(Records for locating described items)
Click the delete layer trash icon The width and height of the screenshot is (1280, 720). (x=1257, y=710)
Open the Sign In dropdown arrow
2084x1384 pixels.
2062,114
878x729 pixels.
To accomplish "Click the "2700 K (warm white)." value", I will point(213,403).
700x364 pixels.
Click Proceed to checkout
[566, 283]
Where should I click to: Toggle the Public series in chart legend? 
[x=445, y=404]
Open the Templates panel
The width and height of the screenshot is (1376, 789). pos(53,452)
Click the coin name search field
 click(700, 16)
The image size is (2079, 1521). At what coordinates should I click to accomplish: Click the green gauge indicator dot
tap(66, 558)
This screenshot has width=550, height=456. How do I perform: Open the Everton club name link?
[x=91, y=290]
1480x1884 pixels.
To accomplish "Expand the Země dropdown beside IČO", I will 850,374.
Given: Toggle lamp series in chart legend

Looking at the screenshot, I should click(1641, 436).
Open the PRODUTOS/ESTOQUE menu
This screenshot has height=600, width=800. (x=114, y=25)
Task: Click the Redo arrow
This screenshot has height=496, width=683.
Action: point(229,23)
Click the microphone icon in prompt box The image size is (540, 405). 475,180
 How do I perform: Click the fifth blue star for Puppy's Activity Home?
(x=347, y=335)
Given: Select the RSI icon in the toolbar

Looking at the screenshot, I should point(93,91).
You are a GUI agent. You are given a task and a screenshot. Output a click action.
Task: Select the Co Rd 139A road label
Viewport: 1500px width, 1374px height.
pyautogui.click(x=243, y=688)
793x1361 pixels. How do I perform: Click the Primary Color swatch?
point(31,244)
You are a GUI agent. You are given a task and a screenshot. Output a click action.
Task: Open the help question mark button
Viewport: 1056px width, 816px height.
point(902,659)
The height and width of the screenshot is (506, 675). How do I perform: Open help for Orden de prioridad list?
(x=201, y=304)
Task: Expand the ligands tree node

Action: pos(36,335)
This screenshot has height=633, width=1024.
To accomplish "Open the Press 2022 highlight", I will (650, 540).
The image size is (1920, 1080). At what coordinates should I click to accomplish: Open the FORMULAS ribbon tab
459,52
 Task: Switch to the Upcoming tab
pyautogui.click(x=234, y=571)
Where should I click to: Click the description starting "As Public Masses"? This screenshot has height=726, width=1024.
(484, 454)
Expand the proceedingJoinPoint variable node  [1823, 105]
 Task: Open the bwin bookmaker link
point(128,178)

▸ **YOUR TASK**
How many lines of the records above contain the string "legend", with case taken into account? Reply with the number alone.

▸ **REPLY**
2